Screenshot grounding data
§

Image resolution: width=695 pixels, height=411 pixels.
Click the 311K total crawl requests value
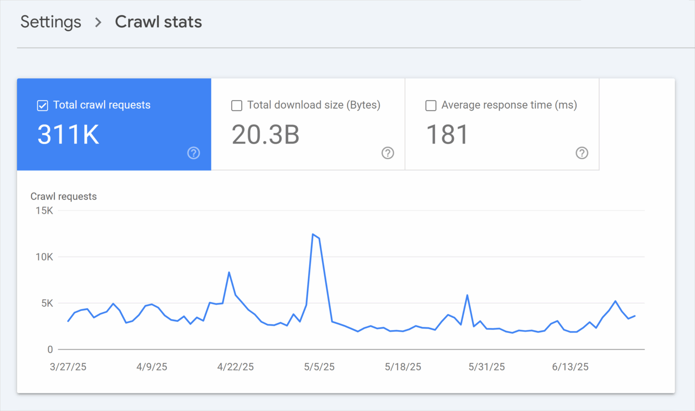click(68, 134)
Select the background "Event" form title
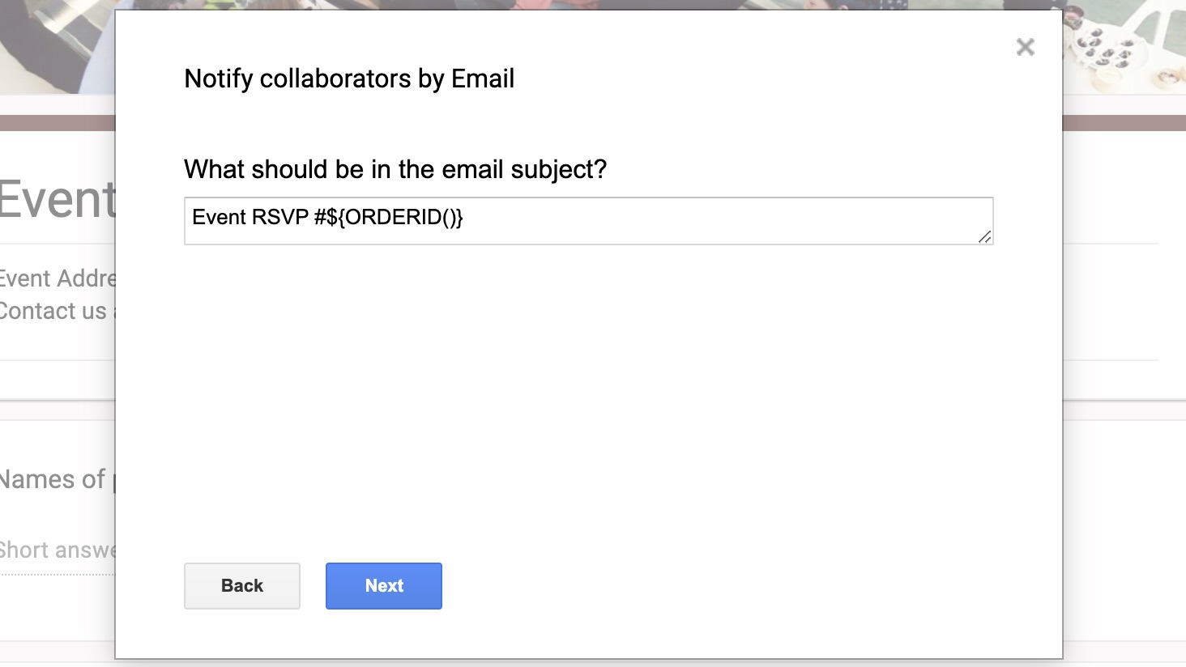 tap(57, 199)
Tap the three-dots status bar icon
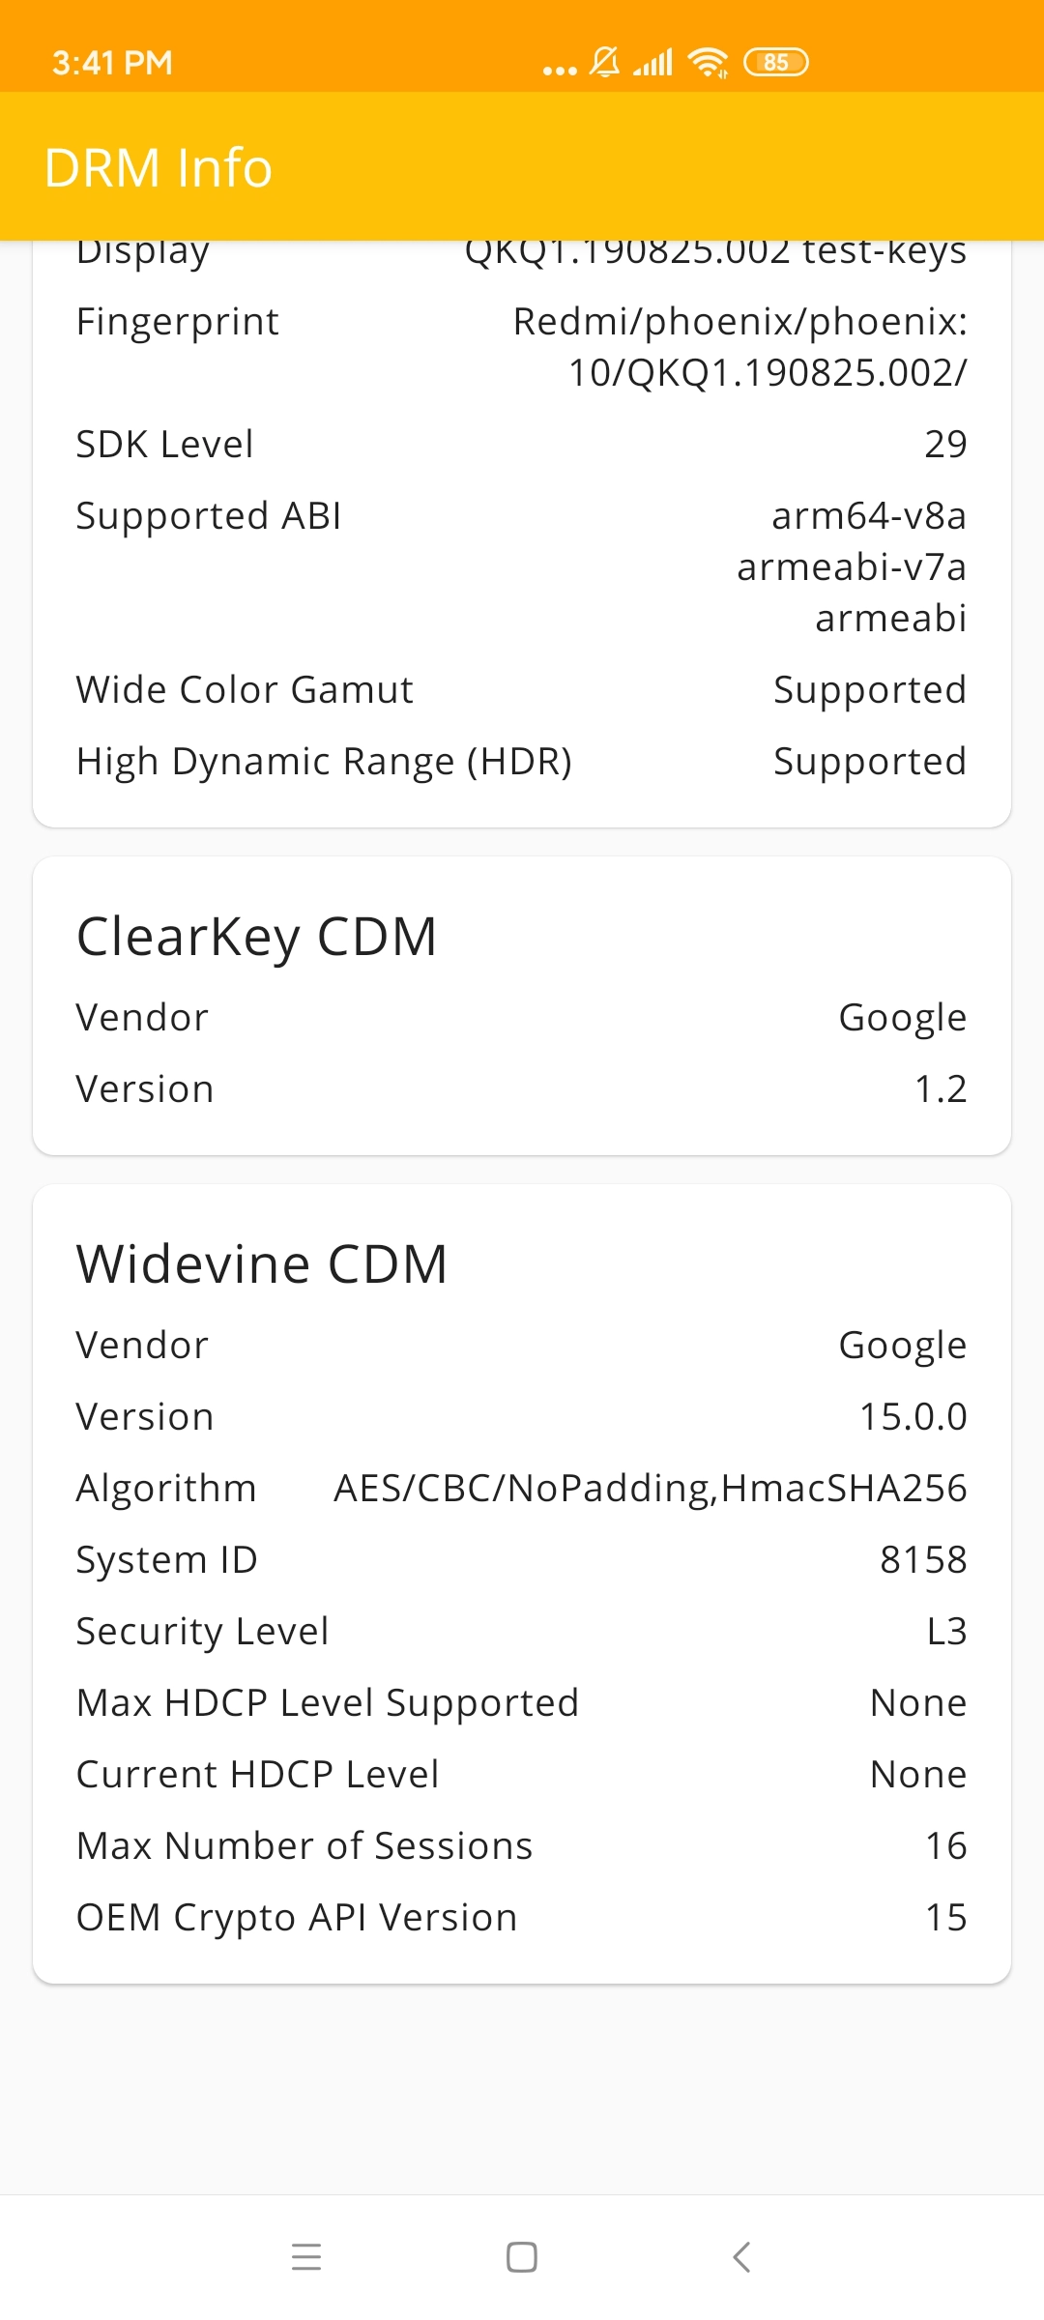1044x2320 pixels. coord(560,71)
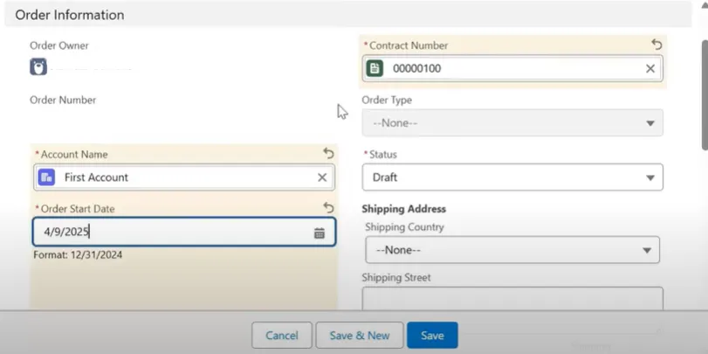The image size is (708, 354).
Task: Click the Save & New button
Action: click(359, 336)
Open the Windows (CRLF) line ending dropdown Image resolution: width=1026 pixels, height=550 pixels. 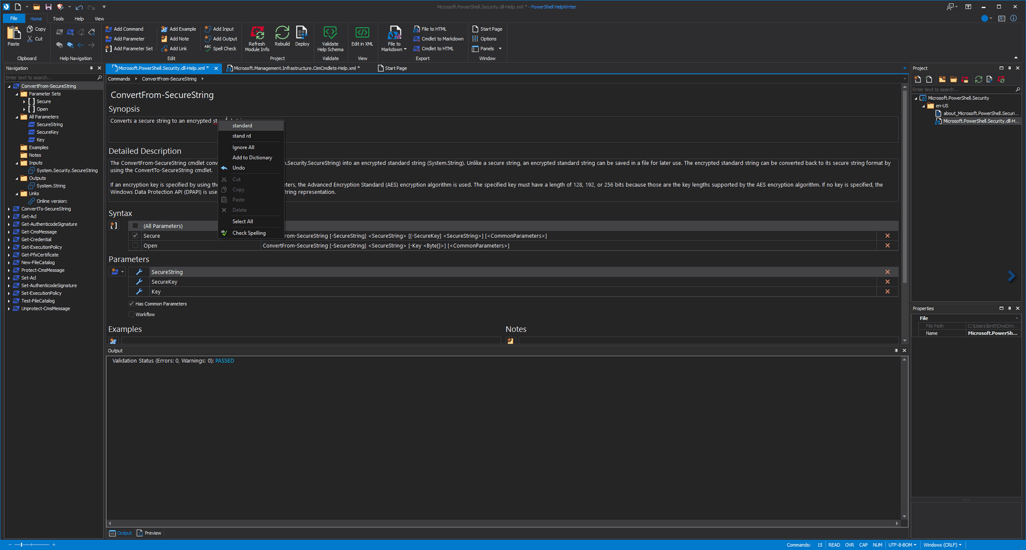click(x=943, y=545)
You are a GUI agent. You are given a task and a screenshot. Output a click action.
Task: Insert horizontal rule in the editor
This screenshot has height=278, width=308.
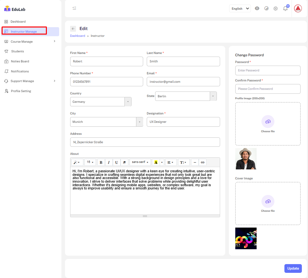[195, 162]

§

• _WORK TO COMPLETE_:
Return verbatim every line from the line containing "Task: Insert horizontal rule in the editor" to the last line of the entries above, inclusive, and leave out the pictures.

• _TASK ANSWER_:
Task: Insert horizontal rule in the editor
This screenshot has height=278, width=308.
[195, 162]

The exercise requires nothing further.